__Problem to work on__.
All of the lines below are to be transcribed faithfully, with pictures excluded from the copy.

__Information provided__.
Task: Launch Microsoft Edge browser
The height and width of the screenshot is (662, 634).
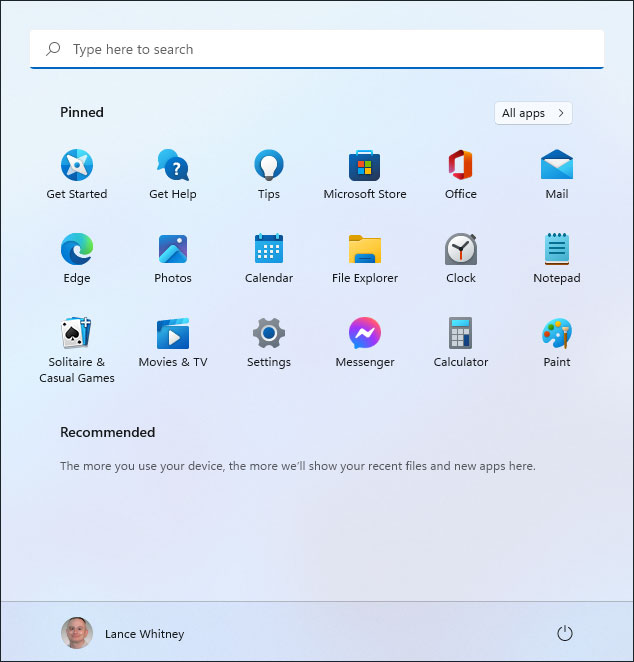Action: 77,250
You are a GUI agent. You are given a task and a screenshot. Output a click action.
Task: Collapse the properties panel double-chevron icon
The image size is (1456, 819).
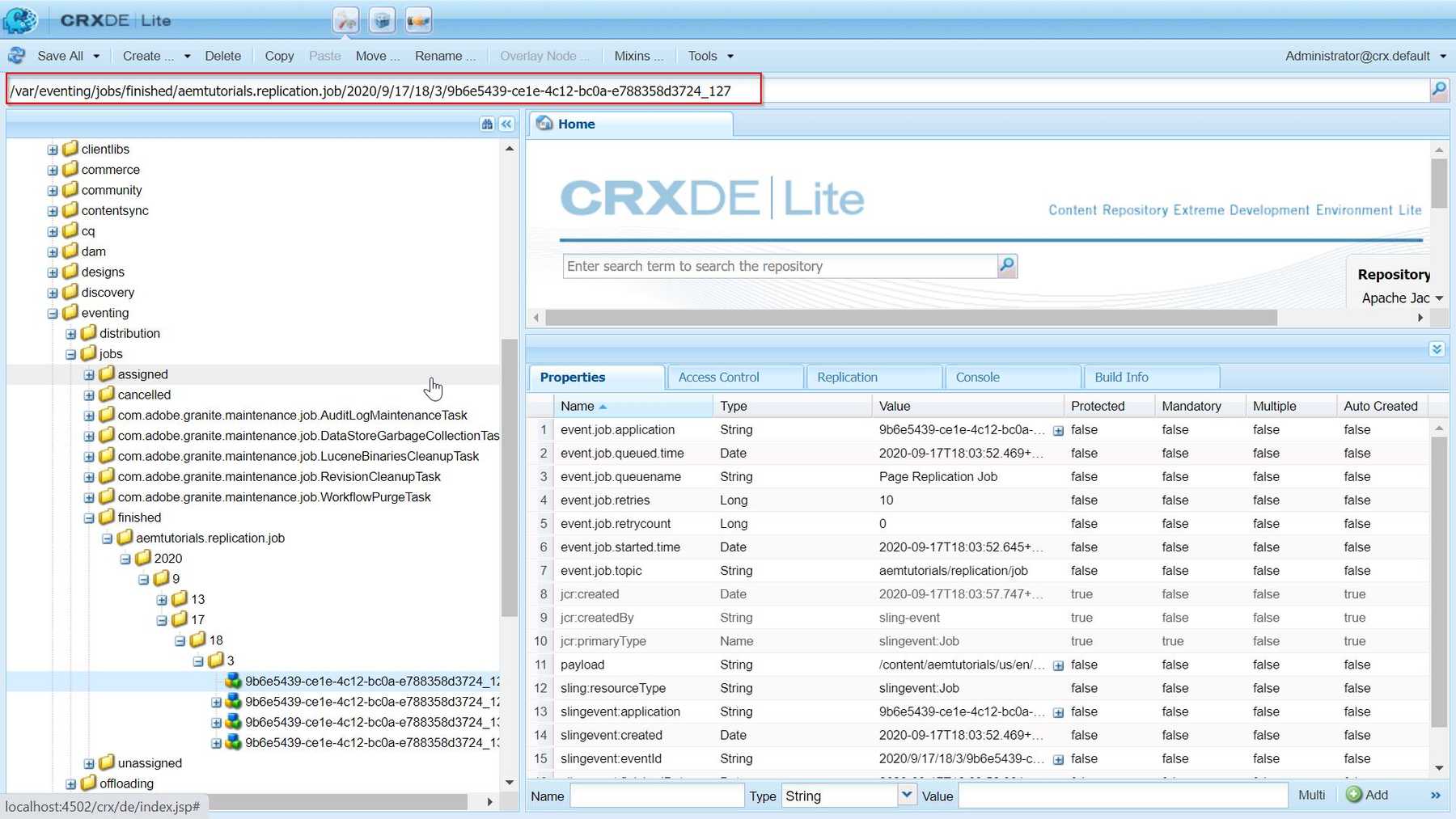(1437, 349)
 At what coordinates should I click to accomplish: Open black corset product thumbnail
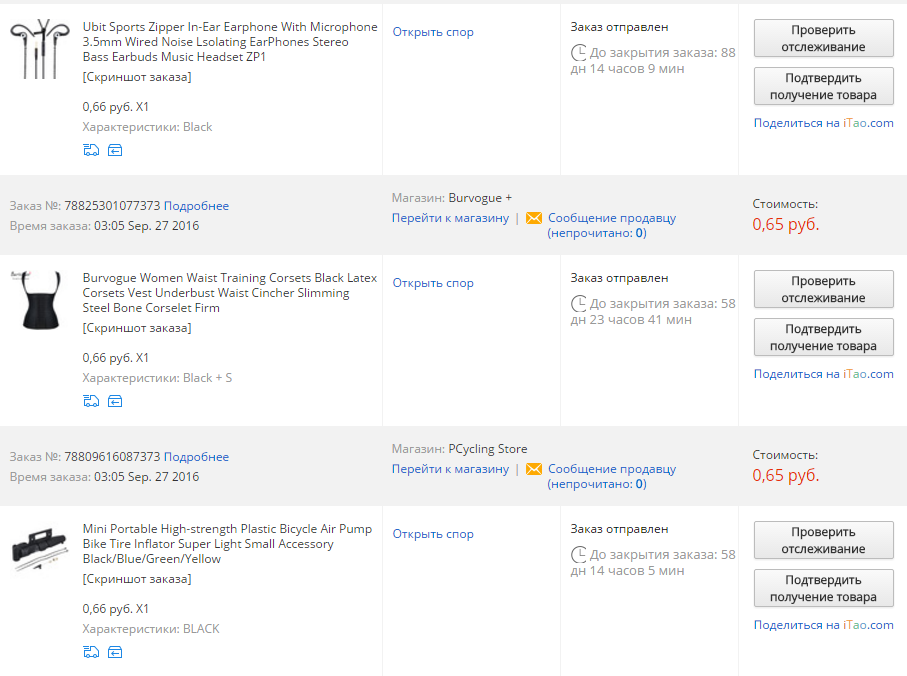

__Exercise response__.
Task: Launch Microsoft Edge browser
The height and width of the screenshot is (662, 634).
Action: 77,250
You are a GUI agent. You are given a task and a screenshot. Output a click action.
Task: Collapse the properties panel double-chevron icon
The image size is (1456, 819).
(1437, 349)
 At what coordinates should I click to accomplish: Open black corset product thumbnail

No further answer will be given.